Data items
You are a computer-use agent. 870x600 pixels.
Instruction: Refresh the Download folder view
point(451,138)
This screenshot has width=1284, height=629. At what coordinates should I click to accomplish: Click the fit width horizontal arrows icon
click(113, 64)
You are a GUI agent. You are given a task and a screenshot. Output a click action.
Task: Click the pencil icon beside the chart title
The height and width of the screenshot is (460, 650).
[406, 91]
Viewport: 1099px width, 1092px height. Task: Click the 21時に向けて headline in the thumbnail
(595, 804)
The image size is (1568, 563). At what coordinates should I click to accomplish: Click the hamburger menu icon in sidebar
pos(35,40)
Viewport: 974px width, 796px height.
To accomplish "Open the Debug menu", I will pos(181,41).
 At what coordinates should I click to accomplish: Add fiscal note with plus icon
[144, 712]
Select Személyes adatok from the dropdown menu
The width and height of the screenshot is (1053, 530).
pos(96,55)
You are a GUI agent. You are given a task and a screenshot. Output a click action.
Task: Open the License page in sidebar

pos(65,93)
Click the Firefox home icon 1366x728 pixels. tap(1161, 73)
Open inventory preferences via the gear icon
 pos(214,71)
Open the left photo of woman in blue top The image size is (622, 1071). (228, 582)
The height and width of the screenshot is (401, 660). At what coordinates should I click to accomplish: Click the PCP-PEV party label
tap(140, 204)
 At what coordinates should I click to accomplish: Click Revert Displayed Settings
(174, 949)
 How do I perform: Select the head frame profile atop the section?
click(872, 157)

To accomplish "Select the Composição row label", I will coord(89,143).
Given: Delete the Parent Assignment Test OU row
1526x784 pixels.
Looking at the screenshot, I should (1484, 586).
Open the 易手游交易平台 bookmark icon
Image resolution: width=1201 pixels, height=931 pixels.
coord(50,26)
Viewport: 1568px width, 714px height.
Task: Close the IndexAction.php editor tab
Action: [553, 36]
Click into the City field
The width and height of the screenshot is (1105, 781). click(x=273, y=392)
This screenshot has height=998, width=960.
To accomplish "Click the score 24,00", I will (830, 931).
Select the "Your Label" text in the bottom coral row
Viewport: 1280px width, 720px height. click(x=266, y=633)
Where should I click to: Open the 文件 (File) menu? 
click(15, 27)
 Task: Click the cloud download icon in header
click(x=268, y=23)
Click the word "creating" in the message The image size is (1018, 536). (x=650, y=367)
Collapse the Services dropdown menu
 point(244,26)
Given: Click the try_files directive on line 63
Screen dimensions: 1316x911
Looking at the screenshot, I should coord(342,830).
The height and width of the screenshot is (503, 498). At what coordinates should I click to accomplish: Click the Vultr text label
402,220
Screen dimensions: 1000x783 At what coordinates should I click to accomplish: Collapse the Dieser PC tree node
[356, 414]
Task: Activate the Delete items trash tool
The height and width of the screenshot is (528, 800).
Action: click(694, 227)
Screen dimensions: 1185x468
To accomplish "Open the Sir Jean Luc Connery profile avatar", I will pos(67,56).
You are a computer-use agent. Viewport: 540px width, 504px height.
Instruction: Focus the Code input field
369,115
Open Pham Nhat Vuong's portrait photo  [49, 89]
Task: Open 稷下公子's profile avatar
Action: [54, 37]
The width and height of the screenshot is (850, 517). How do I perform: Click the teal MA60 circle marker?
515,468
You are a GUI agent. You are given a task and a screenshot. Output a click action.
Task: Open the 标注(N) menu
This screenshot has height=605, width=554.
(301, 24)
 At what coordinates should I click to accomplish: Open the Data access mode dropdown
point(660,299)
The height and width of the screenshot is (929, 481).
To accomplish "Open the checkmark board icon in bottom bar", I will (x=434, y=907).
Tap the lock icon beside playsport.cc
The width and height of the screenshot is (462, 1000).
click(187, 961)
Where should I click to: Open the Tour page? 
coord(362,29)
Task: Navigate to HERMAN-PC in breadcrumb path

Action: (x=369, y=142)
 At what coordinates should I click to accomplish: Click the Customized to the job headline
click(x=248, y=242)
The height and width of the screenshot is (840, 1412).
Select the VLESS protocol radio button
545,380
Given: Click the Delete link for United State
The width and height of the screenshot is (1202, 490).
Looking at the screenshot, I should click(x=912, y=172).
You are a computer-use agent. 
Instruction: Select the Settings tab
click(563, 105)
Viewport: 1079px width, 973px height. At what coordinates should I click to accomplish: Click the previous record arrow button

Required action -
Please return every line from the first one in the records above down to the line containing "Open the left", including both, exactly as written and nothing more.

Response -
You are a computer-use agent. 870x600 pixels.
Instruction: Refresh the Download folder view
point(451,138)
This screenshot has width=1284, height=629. At what coordinates should I click to accomplish: Click the fit width horizontal arrows icon
click(113, 64)
You are a GUI agent. You are given a task and a screenshot. Output a click action.
Task: Click the pencil icon beside the chart title
The height and width of the screenshot is (460, 650).
[406, 91]
Viewport: 1099px width, 1092px height. Task: Click the 21時に向けて headline in the thumbnail
(595, 804)
The image size is (1568, 563). At what coordinates should I click to accomplish: Click the hamburger menu icon in sidebar
pos(35,40)
Viewport: 974px width, 796px height.
To accomplish "Open the Debug menu", I will pos(181,41).
 At what coordinates should I click to accomplish: Add fiscal note with plus icon
[144, 712]
Select Személyes adatok from the dropdown menu
The width and height of the screenshot is (1053, 530).
pos(96,55)
You are a GUI agent. You are given a task and a screenshot. Output a click action.
Task: Open the License page in sidebar

pos(65,93)
Click the Firefox home icon 1366x728 pixels. tap(1161, 73)
Open inventory preferences via the gear icon
 pos(214,71)
Open the left photo of woman in blue top The image size is (622, 1071). (228, 582)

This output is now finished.